◆ What the task requires ◆
Set down the material again. Keep every line exactly as it is.

◆ Study material ◆
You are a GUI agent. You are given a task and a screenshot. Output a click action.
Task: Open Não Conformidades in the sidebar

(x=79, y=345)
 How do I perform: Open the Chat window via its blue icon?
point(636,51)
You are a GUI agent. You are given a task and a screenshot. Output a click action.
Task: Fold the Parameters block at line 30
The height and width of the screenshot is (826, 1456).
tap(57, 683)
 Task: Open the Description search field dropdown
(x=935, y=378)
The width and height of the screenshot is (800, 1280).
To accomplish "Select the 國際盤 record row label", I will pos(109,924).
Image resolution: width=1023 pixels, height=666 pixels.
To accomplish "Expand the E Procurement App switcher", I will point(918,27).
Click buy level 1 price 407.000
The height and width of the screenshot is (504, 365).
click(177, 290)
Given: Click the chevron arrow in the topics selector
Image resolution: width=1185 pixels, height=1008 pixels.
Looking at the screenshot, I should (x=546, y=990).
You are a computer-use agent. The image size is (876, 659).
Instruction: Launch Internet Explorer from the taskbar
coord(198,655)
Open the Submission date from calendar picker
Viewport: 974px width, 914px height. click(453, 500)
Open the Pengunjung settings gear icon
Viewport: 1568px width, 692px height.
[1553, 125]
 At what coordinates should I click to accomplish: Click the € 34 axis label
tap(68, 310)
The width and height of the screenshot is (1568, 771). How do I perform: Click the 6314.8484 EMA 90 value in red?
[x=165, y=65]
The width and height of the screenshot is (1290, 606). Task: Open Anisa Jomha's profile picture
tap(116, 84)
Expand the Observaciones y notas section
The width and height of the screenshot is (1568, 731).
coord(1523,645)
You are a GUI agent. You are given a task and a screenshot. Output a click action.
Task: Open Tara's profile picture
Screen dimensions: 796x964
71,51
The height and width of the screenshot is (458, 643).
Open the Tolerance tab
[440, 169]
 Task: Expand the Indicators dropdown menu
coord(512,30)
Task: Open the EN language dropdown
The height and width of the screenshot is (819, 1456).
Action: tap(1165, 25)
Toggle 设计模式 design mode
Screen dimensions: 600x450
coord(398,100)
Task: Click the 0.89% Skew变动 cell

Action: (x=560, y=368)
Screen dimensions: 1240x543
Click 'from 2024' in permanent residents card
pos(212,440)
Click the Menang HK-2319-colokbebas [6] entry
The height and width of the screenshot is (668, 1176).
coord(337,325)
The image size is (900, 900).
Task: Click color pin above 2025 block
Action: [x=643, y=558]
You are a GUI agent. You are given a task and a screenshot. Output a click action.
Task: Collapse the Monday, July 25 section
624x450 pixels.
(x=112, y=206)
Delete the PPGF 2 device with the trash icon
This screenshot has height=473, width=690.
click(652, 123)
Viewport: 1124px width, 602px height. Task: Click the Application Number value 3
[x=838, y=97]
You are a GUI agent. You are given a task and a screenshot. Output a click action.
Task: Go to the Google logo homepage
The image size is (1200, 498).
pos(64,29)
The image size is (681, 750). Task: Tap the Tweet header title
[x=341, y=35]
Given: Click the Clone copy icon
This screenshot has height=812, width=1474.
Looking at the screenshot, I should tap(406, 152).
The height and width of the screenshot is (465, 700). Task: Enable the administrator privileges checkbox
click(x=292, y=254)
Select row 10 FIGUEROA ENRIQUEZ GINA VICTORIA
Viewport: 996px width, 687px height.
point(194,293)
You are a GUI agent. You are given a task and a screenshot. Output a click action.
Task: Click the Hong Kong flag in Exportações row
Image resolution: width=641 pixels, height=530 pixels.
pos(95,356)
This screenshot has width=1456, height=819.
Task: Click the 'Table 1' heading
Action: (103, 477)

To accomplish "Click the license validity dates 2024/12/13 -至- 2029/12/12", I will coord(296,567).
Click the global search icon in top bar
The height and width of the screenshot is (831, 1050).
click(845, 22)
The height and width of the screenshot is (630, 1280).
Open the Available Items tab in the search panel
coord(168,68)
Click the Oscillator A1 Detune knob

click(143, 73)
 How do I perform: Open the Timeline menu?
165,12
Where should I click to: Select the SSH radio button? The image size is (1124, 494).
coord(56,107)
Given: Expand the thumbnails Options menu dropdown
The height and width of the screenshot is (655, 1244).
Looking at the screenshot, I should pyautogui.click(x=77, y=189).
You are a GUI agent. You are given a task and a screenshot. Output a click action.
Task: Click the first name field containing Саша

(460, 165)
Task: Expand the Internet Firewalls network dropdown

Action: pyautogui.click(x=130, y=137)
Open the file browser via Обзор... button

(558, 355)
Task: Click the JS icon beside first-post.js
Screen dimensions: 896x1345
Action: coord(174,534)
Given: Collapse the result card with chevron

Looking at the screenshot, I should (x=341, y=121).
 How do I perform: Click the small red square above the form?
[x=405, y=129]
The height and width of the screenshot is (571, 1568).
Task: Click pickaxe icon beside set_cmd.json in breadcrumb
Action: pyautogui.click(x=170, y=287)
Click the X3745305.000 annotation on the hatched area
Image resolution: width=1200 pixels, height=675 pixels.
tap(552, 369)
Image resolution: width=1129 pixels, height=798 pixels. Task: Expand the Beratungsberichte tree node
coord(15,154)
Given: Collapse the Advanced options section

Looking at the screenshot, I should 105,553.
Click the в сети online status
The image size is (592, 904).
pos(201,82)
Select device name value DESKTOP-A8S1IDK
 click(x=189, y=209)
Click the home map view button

◆ Answer for the task ◆
You are a GUI agent. You are given a task and a screenshot. Output a click action.
Task: Open Não Conformidades in the sidebar

(x=79, y=345)
 How do I perform: Open the Chat window via its blue icon?
point(636,51)
You are a GUI agent. You are given a task and a screenshot. Output a click action.
Task: Fold the Parameters block at line 30
The height and width of the screenshot is (826, 1456).
tap(57, 683)
 Task: Open the Description search field dropdown
(x=935, y=378)
The width and height of the screenshot is (800, 1280).
To accomplish "Select the 國際盤 record row label", I will pos(109,924).
Image resolution: width=1023 pixels, height=666 pixels.
To accomplish "Expand the E Procurement App switcher", I will point(918,27).
Click buy level 1 price 407.000
The height and width of the screenshot is (504, 365).
click(177, 290)
Given: Click the chevron arrow in the topics selector
Image resolution: width=1185 pixels, height=1008 pixels.
Looking at the screenshot, I should (x=546, y=990).
You are a computer-use agent. The image size is (876, 659).
Instruction: Launch Internet Explorer from the taskbar
coord(198,655)
Open the Submission date from calendar picker
Viewport: 974px width, 914px height. click(453, 500)
Open the Pengunjung settings gear icon
Viewport: 1568px width, 692px height.
[1553, 125]
 At what coordinates should I click to accomplish: Click the € 34 axis label
tap(68, 310)
The width and height of the screenshot is (1568, 771). How do I perform: Click the 6314.8484 EMA 90 value in red?
[x=165, y=65]
The width and height of the screenshot is (1290, 606). Task: Open Anisa Jomha's profile picture
tap(116, 84)
Expand the Observaciones y notas section
The width and height of the screenshot is (1568, 731).
coord(1523,645)
You are a GUI agent. You are given a task and a screenshot. Output a click action.
Task: Open Tara's profile picture
Screen dimensions: 796x964
71,51
The height and width of the screenshot is (458, 643).
Open the Tolerance tab
[440, 169]
 Task: Expand the Indicators dropdown menu
coord(512,30)
Task: Open the EN language dropdown
The height and width of the screenshot is (819, 1456).
Action: tap(1165, 25)
Toggle 设计模式 design mode
Screen dimensions: 600x450
coord(398,100)
Task: Click the 0.89% Skew变动 cell

Action: (x=560, y=368)
Screen dimensions: 1240x543
Click 'from 2024' in permanent residents card
pos(212,440)
Click the Menang HK-2319-colokbebas [6] entry
The height and width of the screenshot is (668, 1176).
coord(337,325)
The image size is (900, 900).
Task: Click color pin above 2025 block
Action: [x=643, y=558]
You are a GUI agent. You are given a task and a screenshot. Output a click action.
Task: Collapse the Monday, July 25 section
624x450 pixels.
(x=112, y=206)
Delete the PPGF 2 device with the trash icon
This screenshot has height=473, width=690.
click(652, 123)
Viewport: 1124px width, 602px height. Task: Click the Application Number value 3
[x=838, y=97]
You are a GUI agent. You are given a task and a screenshot. Output a click action.
Task: Go to the Google logo homepage
The image size is (1200, 498).
pos(64,29)
The image size is (681, 750). Task: Tap the Tweet header title
[x=341, y=35]
Given: Click the Clone copy icon
This screenshot has height=812, width=1474.
Looking at the screenshot, I should tap(406, 152).
The height and width of the screenshot is (465, 700). Task: Enable the administrator privileges checkbox
click(x=292, y=254)
Select row 10 FIGUEROA ENRIQUEZ GINA VICTORIA
Viewport: 996px width, 687px height.
point(194,293)
You are a GUI agent. You are given a task and a screenshot. Output a click action.
Task: Click the Hong Kong flag in Exportações row
Image resolution: width=641 pixels, height=530 pixels.
pos(95,356)
This screenshot has width=1456, height=819.
Task: Click the 'Table 1' heading
Action: (103, 477)

To accomplish "Click the license validity dates 2024/12/13 -至- 2029/12/12", I will coord(296,567).
Click the global search icon in top bar
The height and width of the screenshot is (831, 1050).
click(845, 22)
The height and width of the screenshot is (630, 1280).
Open the Available Items tab in the search panel
coord(168,68)
Click the Oscillator A1 Detune knob

click(143, 73)
 How do I perform: Open the Timeline menu?
165,12
Where should I click to: Select the SSH radio button? The image size is (1124, 494).
coord(56,107)
Given: Expand the thumbnails Options menu dropdown
The height and width of the screenshot is (655, 1244).
Looking at the screenshot, I should pyautogui.click(x=77, y=189).
You are a GUI agent. You are given a task and a screenshot. Output a click action.
Task: Click the first name field containing Саша

(460, 165)
Task: Expand the Internet Firewalls network dropdown

Action: pyautogui.click(x=130, y=137)
Open the file browser via Обзор... button

(558, 355)
Task: Click the JS icon beside first-post.js
Screen dimensions: 896x1345
Action: coord(174,534)
Given: Collapse the result card with chevron

Looking at the screenshot, I should (x=341, y=121).
 How do I perform: Click the small red square above the form?
[x=405, y=129]
The height and width of the screenshot is (571, 1568).
Task: Click pickaxe icon beside set_cmd.json in breadcrumb
Action: pyautogui.click(x=170, y=287)
Click the X3745305.000 annotation on the hatched area
Image resolution: width=1200 pixels, height=675 pixels.
tap(552, 369)
Image resolution: width=1129 pixels, height=798 pixels. Task: Expand the Beratungsberichte tree node
coord(15,154)
Given: Collapse the Advanced options section

Looking at the screenshot, I should 105,553.
Click the в сети online status
The image size is (592, 904).
pos(201,82)
Select device name value DESKTOP-A8S1IDK
 click(x=189, y=209)
Click the home map view button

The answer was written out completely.